• _TASK ITEM_
Identify the line with "Instruction: Click into"; copy word for word that line and every one after it, to the end of the listing. Exclude pictures.

• _INPUT RECORDS_
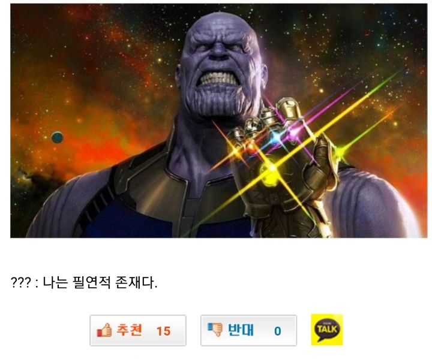The height and width of the screenshot is (359, 432).
Task: Click the thumbs-down icon on 반대 button
Action: coord(215,330)
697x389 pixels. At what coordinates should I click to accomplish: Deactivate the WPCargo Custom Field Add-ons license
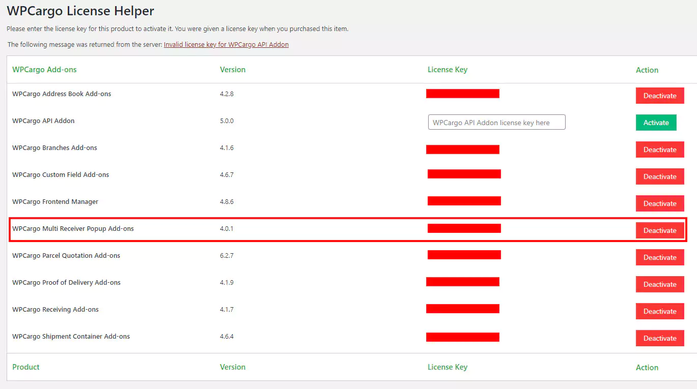tap(659, 176)
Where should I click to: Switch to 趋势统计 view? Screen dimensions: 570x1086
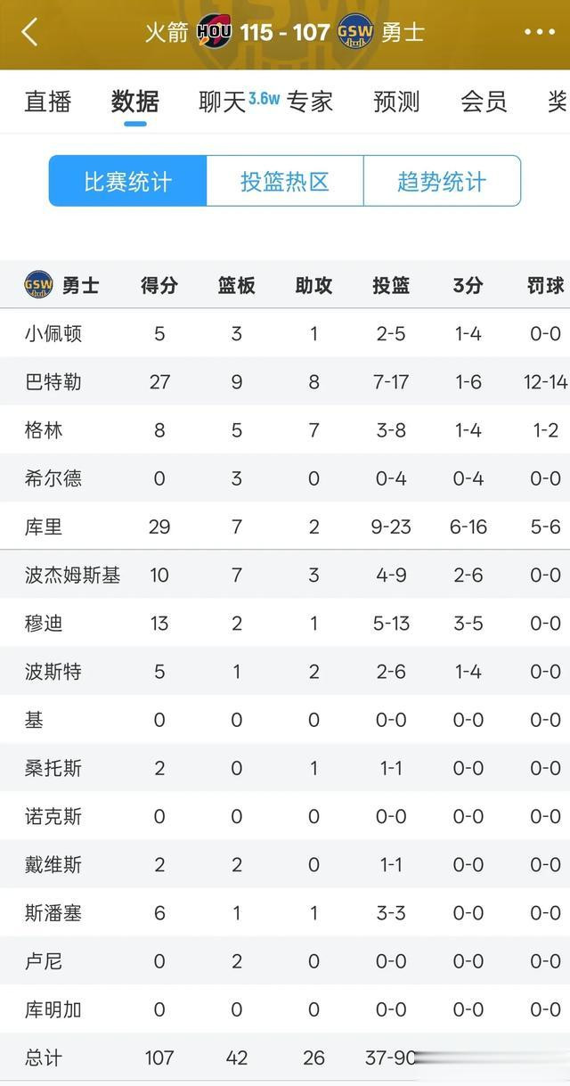[x=442, y=181]
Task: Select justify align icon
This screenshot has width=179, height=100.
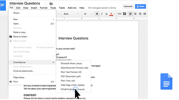Action: [145, 14]
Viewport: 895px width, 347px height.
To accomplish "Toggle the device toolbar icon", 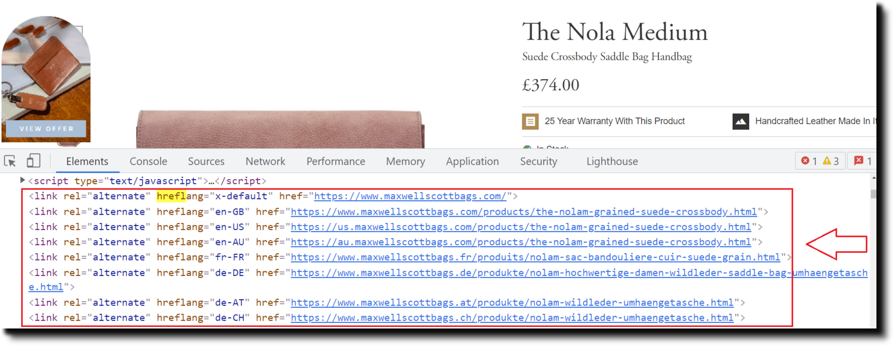I will (34, 161).
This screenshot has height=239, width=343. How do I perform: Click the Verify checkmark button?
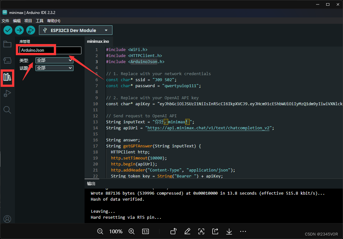8,30
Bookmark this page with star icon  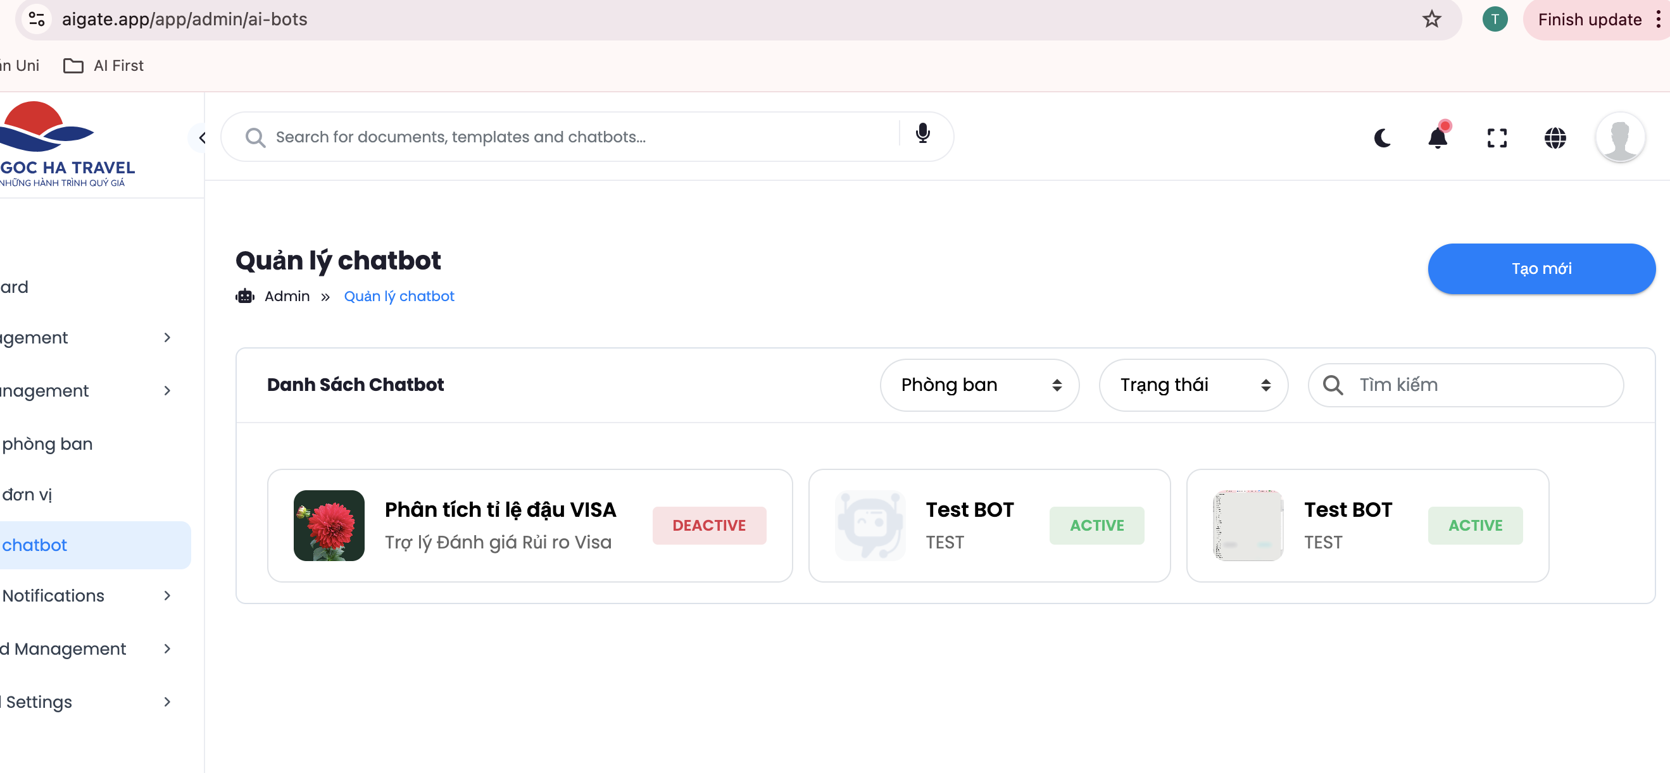[x=1431, y=19]
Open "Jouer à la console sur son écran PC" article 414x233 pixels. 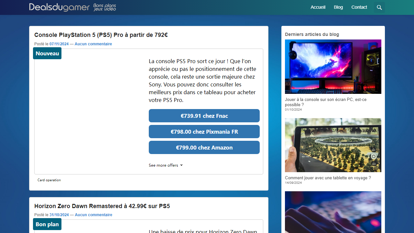click(326, 102)
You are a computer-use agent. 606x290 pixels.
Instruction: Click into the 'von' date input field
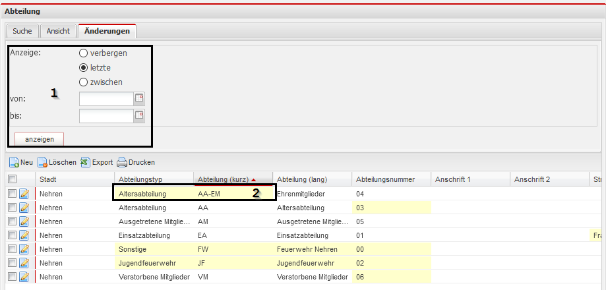(106, 99)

• _EXERCISE OUTPUT_
Instruction: Click into the 'von' date input field
(106, 99)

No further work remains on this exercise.